EXCERPTED TEXT:
I’m too fragile at the moment. Skin too thin. Watery blood, unable to function without prescribed meds. I’m clogging up my arteries with shitty food and sedentary living.

‘There’s only one way of life, and that’s your own.’ Music good and loud.

I’m ravaged by years of booze and medication. Is that the Way of Life they were referring to? I fucking doubt it. Those poor deluded freaks. Sure, living outside next to a river, smelling woodsmoke and playing guitar seems, on the face of it, appealing, but it’s a pipe dream. Want to taste freedom? Want to know if you’re really free? Trying doing something for any length of time without money. Think as hard as you can. I do. It’s impossible. Sure, you can sit still, but that land you’re sitting on better be owned by you. It’s all about ownership. Paying in to the system. Paying in is vital to maintain the status quo. As soon as you stop paying taxes the Government want to know why. Fuck, I even got threatened with court action for refusing to put my name on the electoral register. And no matter what bolts are on my doors, the Government have the means to smash them down if they are in the mood. They represent the money every one of us has in our pockets – and is duty bound to hand to some utility corp, or taxman. Every inch of the UK is owned by somebody paying in. They don’t like people who don’t agree with the same way of doing things. They used to hang Witches around here.

Stored items

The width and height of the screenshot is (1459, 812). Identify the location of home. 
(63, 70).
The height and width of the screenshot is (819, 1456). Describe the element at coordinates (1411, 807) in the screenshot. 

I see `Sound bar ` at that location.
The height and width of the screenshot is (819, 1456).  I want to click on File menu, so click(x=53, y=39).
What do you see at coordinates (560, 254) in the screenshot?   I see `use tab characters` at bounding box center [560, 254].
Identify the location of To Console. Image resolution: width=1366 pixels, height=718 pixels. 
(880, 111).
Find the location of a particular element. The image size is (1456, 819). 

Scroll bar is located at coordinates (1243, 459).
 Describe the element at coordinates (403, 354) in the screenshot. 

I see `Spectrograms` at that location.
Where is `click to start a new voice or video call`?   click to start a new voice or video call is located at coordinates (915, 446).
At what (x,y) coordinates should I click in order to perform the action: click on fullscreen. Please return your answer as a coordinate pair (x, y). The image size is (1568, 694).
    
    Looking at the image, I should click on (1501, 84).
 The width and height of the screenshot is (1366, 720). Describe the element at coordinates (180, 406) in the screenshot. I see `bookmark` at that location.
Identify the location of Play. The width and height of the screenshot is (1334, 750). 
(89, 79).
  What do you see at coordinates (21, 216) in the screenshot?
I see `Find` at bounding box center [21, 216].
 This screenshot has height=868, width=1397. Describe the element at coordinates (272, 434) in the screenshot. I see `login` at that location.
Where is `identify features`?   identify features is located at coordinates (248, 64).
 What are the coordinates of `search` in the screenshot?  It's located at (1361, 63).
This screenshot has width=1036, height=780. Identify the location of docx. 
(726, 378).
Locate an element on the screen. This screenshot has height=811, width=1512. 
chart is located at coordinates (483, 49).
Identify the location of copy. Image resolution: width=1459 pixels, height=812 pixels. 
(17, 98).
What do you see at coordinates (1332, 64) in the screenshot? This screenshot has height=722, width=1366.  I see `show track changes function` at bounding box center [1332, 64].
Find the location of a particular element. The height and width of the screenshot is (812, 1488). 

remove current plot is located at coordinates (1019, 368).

TASK DESCRIPTION: Quote the excerpt on freedom and money word for word, from "I’m too fragile" up to and including "good and loud.".

TASK ANSWER:
I’m too fragile at the moment. Skin too thin. Watery blood, unable to function without prescribed meds. I’m clogging up my arteries with shitty food and sedentary living.

‘There’s only one way of life, and that’s your own.’ Music good and loud.